A agricultura urbana pode trazer uma série de benefícios além de oferecer alimentos de melhor qualidade nutricional. De início: um melhor aproveitamento de áreas baldias e destinadas a acúmulo de lixo e entulho; melhor utilização do lixo orgânico para parte do processo de cultivo; e um acesso mais democrático à cidade. Além do mais a agricultura urbana através de hortas comunitárias, por exemplo, podem se transformar em espaços de bem-estar e convivência dentro do ambiente caótico que formam as cidades. É uma forma de interação onde as pessoas se encontram para cuidar de algo coletivamente; conversam, sentem cheiros mais naturais, pegam na terra e tiram proveito daquilo que produzem, pois, melhor do que poder preparar seu próprio alimento é você também poder cultivá-lo.
Além de todos esses benefícios, para muitas famílias e grupos, a agricultura urbana é meio de vida e sustento.

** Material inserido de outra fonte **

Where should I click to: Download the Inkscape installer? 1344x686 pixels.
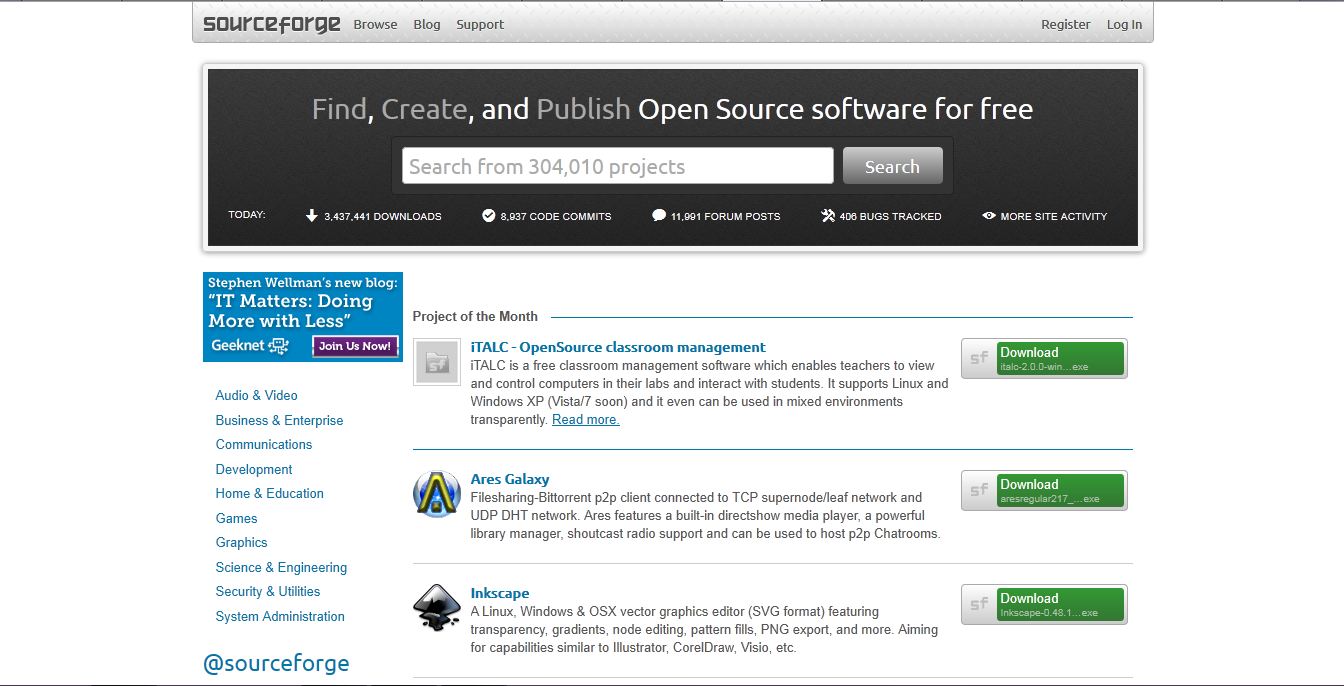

O apoio por parte do poder público, via políticas públicas adequadas, seria importante para esses seguirem produzindo e vendendo seus alimentos, contribuindo para um sistema alimentar local mais justo, sustentável e saudável.
É importante também reconhecer e valorizar espaços como o Conselho de Nacional de Segurança Alimentar e Nutricional – Consea e o Conselho Nacional das Cidades – ConCida como importantes formas de diálogo entre o governo e a sociedade. Nessa agenda, a participação da população é necessária, pois, se o DC diz que a cidade deve ser para todos e todas, logo, também é responsabilidade de todos e todas participarem da construção desse espaço. E você, o que acha que é necessário para que a população da sua cidade se alimente e viva melhor?Além da esfera produtiva, o abastecimento e a regulação de alimentos nas cidades também precisam ser considerados. Nesse aspecto são fundamentais as ações governamentais, seja através do incentivo fiscal ou de políticas públicas, que aumentem a disponibilidade de alimentos saudáveis em estabelecimentos comerciais comuns. A tarifação de alimentos açucarados e a redução de impostos sobre frutas, legumes e verduras pode ser uma alternativa para incentivar a venda de alimentos saudáveis. Ações de Educação Alimentar e Nutricional como campanhas publicitárias em locais de grande circulação de pessoas (paradas de ônibus, estações de metrô, galerias) incentivandoo consumo destes alimentos também não seriam uma boa? Uma outra e não menos importante ação é a regulação da propaganda de alimentos industrializados, já que ela acontece de forma abusiva, principalmente para o público infantil, e impacta diretamente nas escolhas alimentares da população.
“O subdesenvolvimento não é, como muitos pensam equivocadamente, insuficiência ou ausência de desenvolvimento. O subdesenvolvimento é um produto ou um subproduto do desenvolvimento, uma derivação inevitável da exploração econômica colonial ou neocolonial, que continua se exercendo sobre diversas regiões do planeta”.